[Start of Data provided]
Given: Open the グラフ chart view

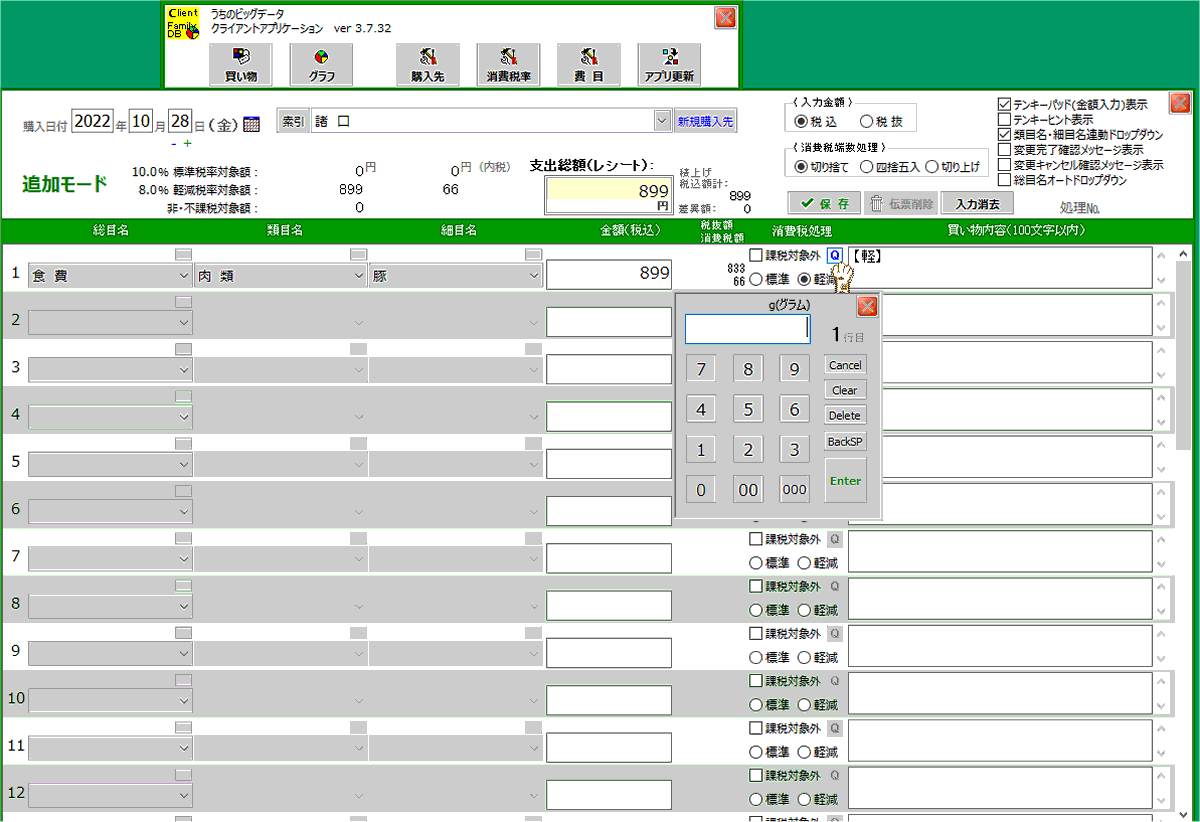Looking at the screenshot, I should (x=322, y=65).
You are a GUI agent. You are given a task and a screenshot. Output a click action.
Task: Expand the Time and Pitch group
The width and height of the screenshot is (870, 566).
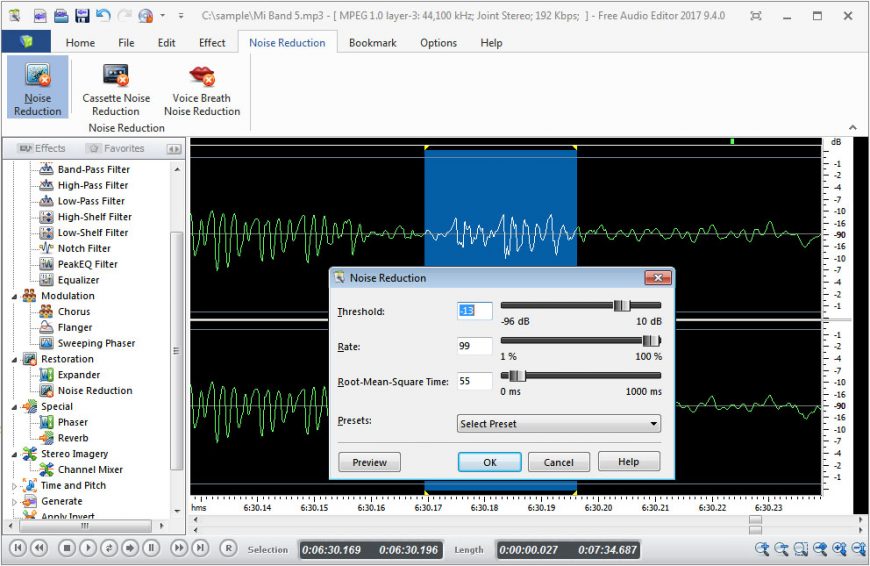point(15,486)
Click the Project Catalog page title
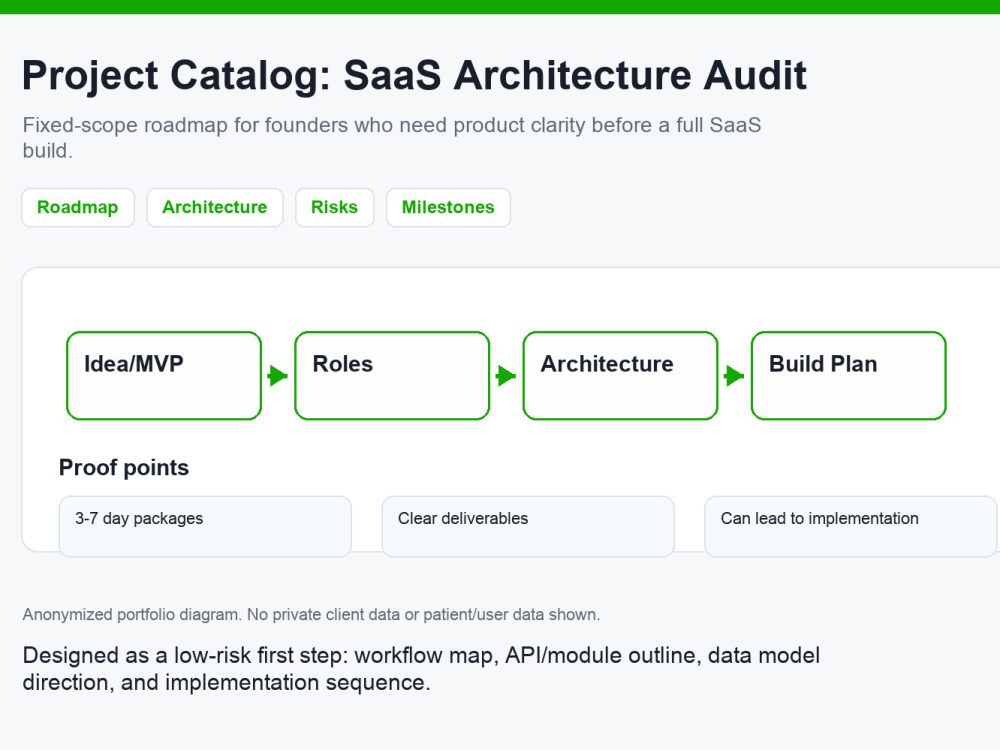The width and height of the screenshot is (1000, 750). click(x=415, y=75)
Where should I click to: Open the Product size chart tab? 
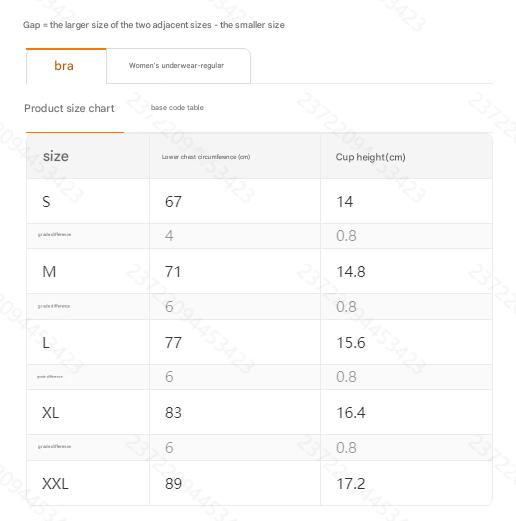coord(69,108)
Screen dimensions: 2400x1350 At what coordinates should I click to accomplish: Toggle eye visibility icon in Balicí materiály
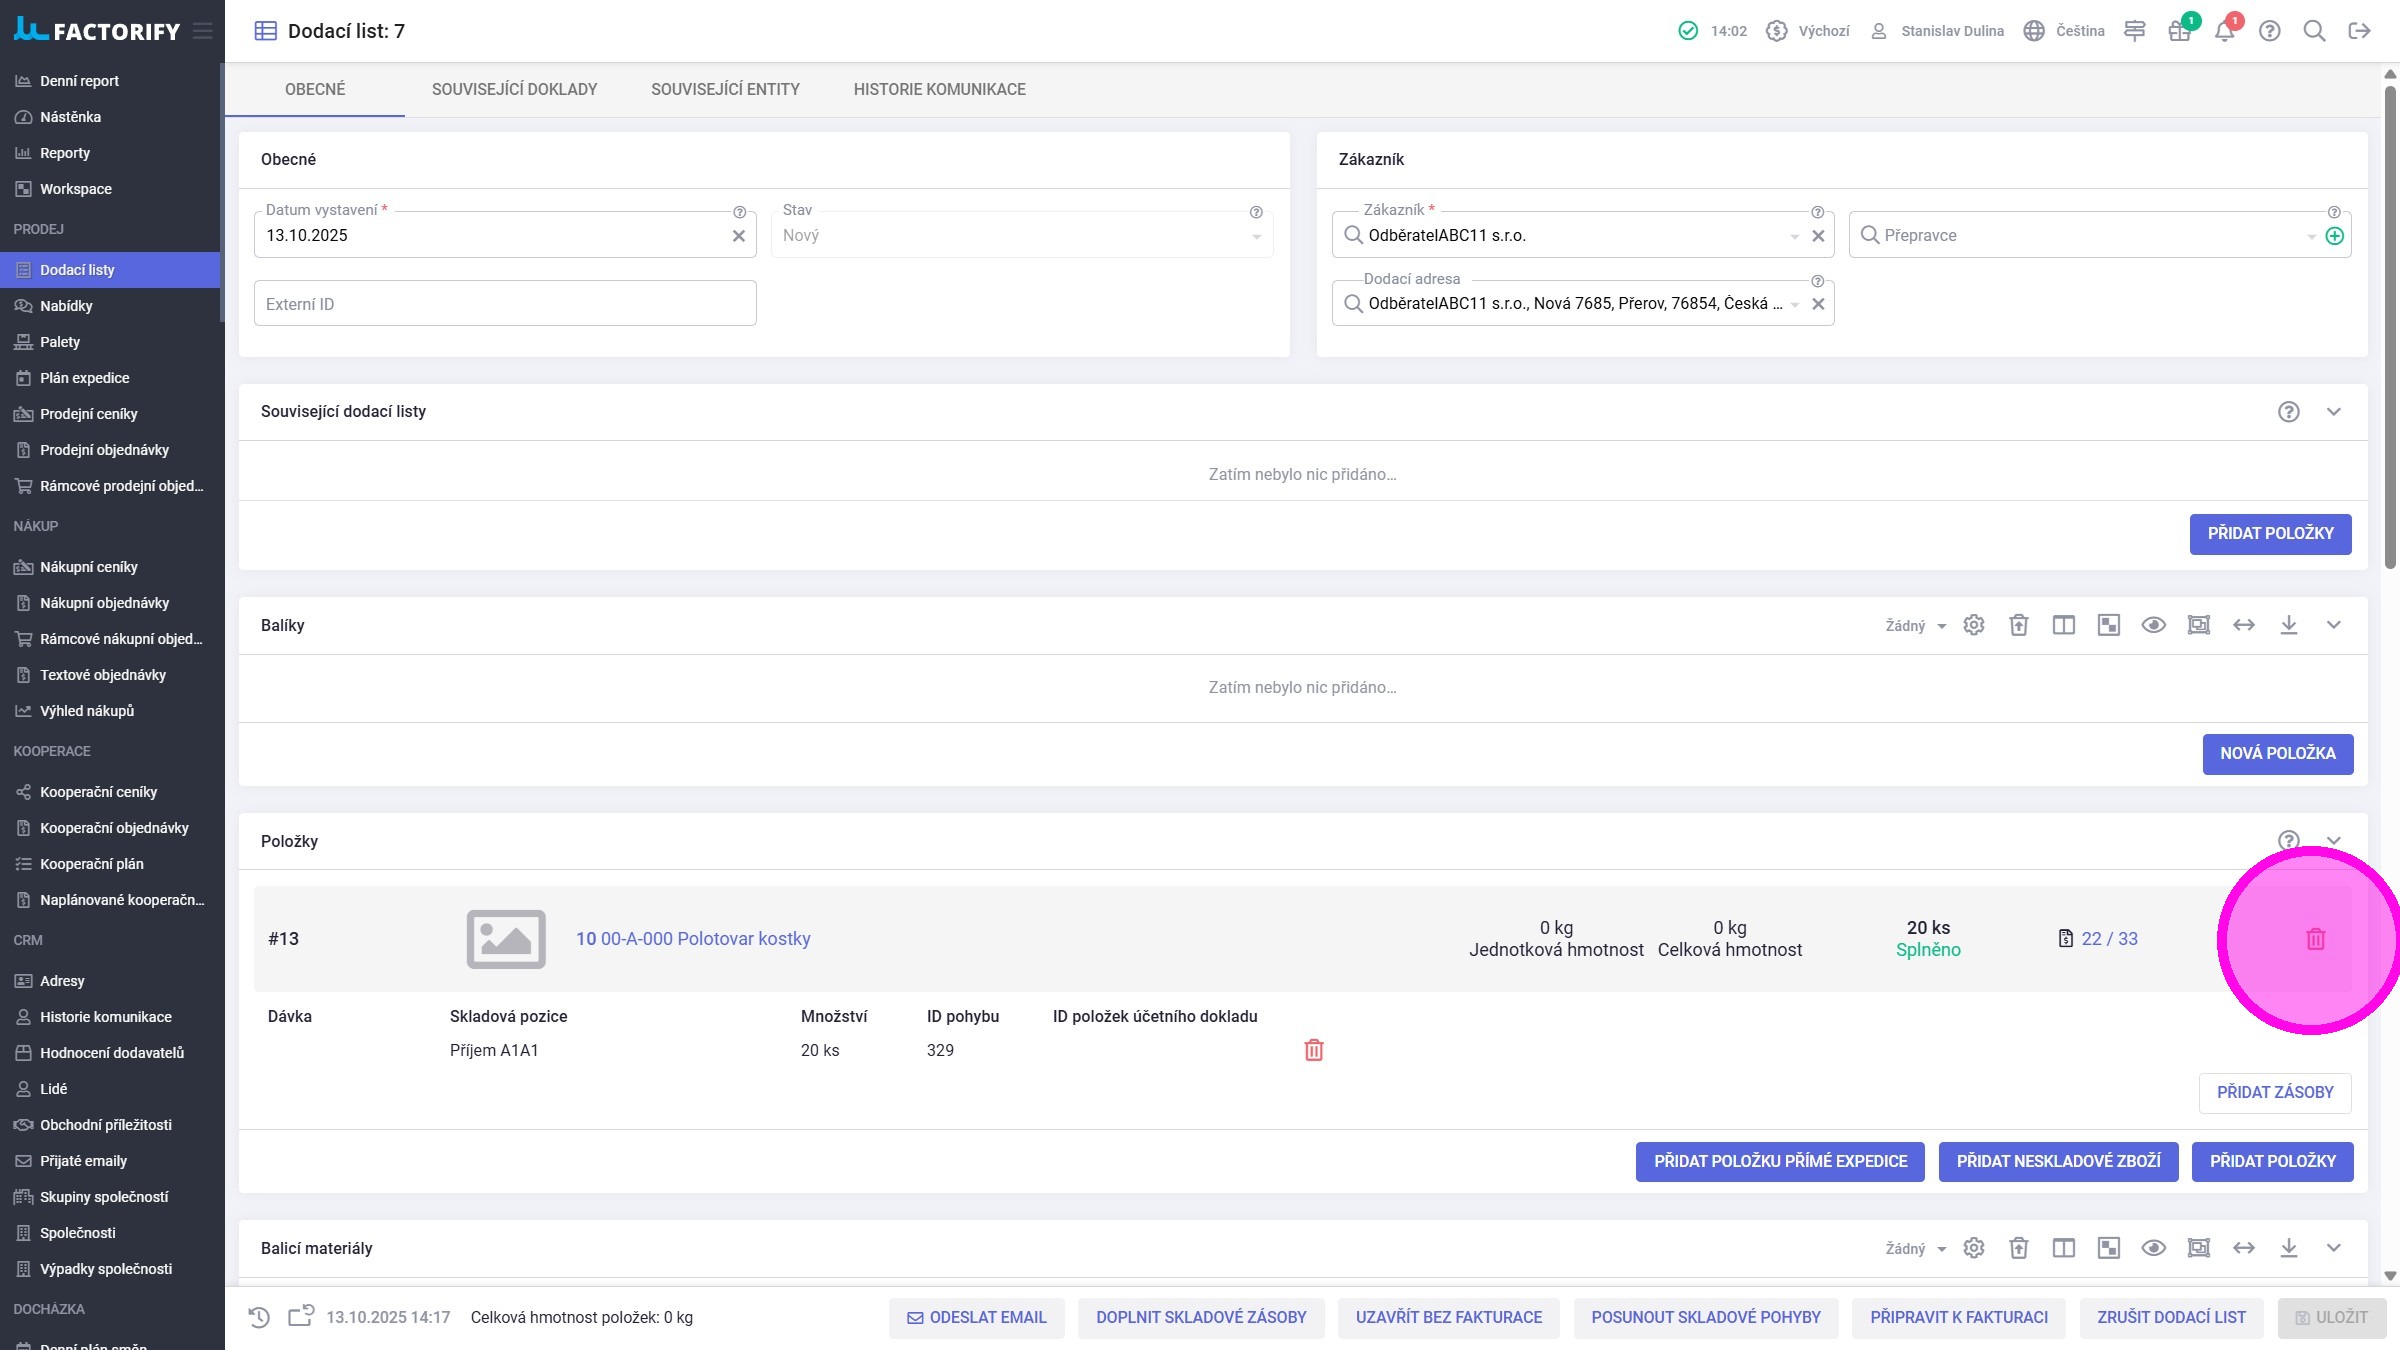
[End of Data provided]
* **Description of the task**
Reproduce the text of every entry above word for word, leaving out the pictures.

* **Solution for this task**
Given: Open the グラフ chart view

Looking at the screenshot, I should (x=322, y=65).
You are a GUI agent. You are given a task and a screenshot. Output a click action.
Task: Expand the Time and Pitch group
The width and height of the screenshot is (870, 566).
point(15,486)
Click the Project Catalog page title
The width and height of the screenshot is (1000, 750). click(x=415, y=75)
Where should I click to: Open the Product size chart tab? 
coord(69,108)
Screen dimensions: 2400x1350 At what coordinates should I click to accomplish: Toggle eye visibility icon in Balicí materiály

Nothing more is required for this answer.